(Beginning of Data to use)

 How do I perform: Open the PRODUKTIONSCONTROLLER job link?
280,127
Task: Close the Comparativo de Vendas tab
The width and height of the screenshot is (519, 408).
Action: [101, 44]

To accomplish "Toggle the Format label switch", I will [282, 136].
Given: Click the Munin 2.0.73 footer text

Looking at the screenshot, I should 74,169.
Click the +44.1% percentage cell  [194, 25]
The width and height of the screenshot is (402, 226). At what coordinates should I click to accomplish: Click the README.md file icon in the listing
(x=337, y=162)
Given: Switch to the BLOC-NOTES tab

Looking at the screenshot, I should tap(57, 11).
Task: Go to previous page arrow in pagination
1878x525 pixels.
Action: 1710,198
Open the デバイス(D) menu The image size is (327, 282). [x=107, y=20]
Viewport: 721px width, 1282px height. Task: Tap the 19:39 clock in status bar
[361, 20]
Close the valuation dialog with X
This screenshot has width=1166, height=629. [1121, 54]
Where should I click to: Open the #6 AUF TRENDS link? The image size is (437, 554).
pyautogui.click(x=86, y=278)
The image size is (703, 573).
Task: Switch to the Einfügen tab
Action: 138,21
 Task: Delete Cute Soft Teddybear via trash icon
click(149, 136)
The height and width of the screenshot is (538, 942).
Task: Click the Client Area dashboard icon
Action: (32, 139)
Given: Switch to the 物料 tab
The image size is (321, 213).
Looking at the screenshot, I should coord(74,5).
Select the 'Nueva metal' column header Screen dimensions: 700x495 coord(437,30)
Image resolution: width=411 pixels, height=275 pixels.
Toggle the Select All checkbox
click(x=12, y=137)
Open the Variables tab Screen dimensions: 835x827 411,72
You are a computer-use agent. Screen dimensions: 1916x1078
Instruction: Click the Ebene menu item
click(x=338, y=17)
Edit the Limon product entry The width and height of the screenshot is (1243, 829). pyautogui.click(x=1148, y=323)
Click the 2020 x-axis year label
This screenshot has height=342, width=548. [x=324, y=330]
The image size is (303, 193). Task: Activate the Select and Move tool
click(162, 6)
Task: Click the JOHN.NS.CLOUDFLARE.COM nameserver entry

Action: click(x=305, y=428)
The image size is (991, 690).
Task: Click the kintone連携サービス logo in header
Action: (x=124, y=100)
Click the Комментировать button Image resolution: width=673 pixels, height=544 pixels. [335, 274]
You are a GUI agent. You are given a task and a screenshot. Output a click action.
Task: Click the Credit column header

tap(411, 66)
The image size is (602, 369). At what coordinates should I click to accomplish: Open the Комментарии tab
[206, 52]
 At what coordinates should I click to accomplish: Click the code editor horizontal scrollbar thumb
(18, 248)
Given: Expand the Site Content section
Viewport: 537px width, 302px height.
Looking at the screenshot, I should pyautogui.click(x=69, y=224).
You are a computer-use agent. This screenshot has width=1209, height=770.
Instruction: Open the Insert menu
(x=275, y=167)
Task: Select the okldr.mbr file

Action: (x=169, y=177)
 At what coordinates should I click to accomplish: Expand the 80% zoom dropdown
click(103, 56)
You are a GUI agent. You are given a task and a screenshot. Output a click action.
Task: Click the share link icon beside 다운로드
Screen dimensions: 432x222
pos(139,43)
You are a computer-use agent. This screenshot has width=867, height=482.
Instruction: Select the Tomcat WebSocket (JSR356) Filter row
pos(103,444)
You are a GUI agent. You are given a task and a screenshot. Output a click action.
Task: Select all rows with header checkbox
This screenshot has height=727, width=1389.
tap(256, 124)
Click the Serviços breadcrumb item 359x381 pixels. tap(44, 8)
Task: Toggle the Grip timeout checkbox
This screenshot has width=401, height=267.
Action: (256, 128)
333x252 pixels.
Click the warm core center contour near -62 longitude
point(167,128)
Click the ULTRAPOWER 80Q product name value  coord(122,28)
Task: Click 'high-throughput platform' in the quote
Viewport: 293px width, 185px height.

(End of Data to use)

» **Exercise instructions**:
Would you repeat each of the records above exactly?

» **Response for this exercise**:
 How do I perform: Open the PRODUKTIONSCONTROLLER job link?
280,127
Task: Close the Comparativo de Vendas tab
The width and height of the screenshot is (519, 408).
Action: [101, 44]

To accomplish "Toggle the Format label switch", I will [282, 136].
Given: Click the Munin 2.0.73 footer text

Looking at the screenshot, I should 74,169.
Click the +44.1% percentage cell  [194, 25]
The width and height of the screenshot is (402, 226). At what coordinates should I click to accomplish: Click the README.md file icon in the listing
(x=337, y=162)
Given: Switch to the BLOC-NOTES tab

Looking at the screenshot, I should tap(57, 11).
Task: Go to previous page arrow in pagination
1878x525 pixels.
Action: 1710,198
Open the デバイス(D) menu The image size is (327, 282). [x=107, y=20]
Viewport: 721px width, 1282px height. Task: Tap the 19:39 clock in status bar
[361, 20]
Close the valuation dialog with X
This screenshot has width=1166, height=629. [1121, 54]
Where should I click to: Open the #6 AUF TRENDS link? The image size is (437, 554).
pyautogui.click(x=86, y=278)
The image size is (703, 573).
Task: Switch to the Einfügen tab
Action: 138,21
 Task: Delete Cute Soft Teddybear via trash icon
click(149, 136)
The height and width of the screenshot is (538, 942).
Task: Click the Client Area dashboard icon
Action: (32, 139)
Given: Switch to the 物料 tab
The image size is (321, 213).
Looking at the screenshot, I should coord(74,5).
Select the 'Nueva metal' column header Screen dimensions: 700x495 coord(437,30)
Image resolution: width=411 pixels, height=275 pixels.
Toggle the Select All checkbox
click(x=12, y=137)
Open the Variables tab Screen dimensions: 835x827 411,72
You are a computer-use agent. Screen dimensions: 1916x1078
Instruction: Click the Ebene menu item
click(x=338, y=17)
Edit the Limon product entry The width and height of the screenshot is (1243, 829). pyautogui.click(x=1148, y=323)
Click the 2020 x-axis year label
This screenshot has height=342, width=548. [x=324, y=330]
The image size is (303, 193). Task: Activate the Select and Move tool
click(162, 6)
Task: Click the JOHN.NS.CLOUDFLARE.COM nameserver entry

Action: click(x=305, y=428)
The image size is (991, 690).
Task: Click the kintone連携サービス logo in header
Action: (x=124, y=100)
Click the Комментировать button Image resolution: width=673 pixels, height=544 pixels. [335, 274]
You are a GUI agent. You are given a task and a screenshot. Output a click action.
Task: Click the Credit column header

tap(411, 66)
The image size is (602, 369). At what coordinates should I click to accomplish: Open the Комментарии tab
[206, 52]
 At what coordinates should I click to accomplish: Click the code editor horizontal scrollbar thumb
(18, 248)
Given: Expand the Site Content section
Viewport: 537px width, 302px height.
Looking at the screenshot, I should pyautogui.click(x=69, y=224).
You are a computer-use agent. This screenshot has width=1209, height=770.
Instruction: Open the Insert menu
(x=275, y=167)
Task: Select the okldr.mbr file

Action: (x=169, y=177)
 At what coordinates should I click to accomplish: Expand the 80% zoom dropdown
click(103, 56)
You are a GUI agent. You are given a task and a screenshot. Output a click action.
Task: Click the share link icon beside 다운로드
Screen dimensions: 432x222
pos(139,43)
You are a computer-use agent. This screenshot has width=867, height=482.
Instruction: Select the Tomcat WebSocket (JSR356) Filter row
pos(103,444)
You are a GUI agent. You are given a task and a screenshot. Output a click action.
Task: Select all rows with header checkbox
This screenshot has height=727, width=1389.
tap(256, 124)
Click the Serviços breadcrumb item 359x381 pixels. tap(44, 8)
Task: Toggle the Grip timeout checkbox
This screenshot has width=401, height=267.
Action: (256, 128)
333x252 pixels.
Click the warm core center contour near -62 longitude
point(167,128)
Click the ULTRAPOWER 80Q product name value  coord(122,28)
Task: Click 'high-throughput platform' in the quote
Viewport: 293px width, 185px height.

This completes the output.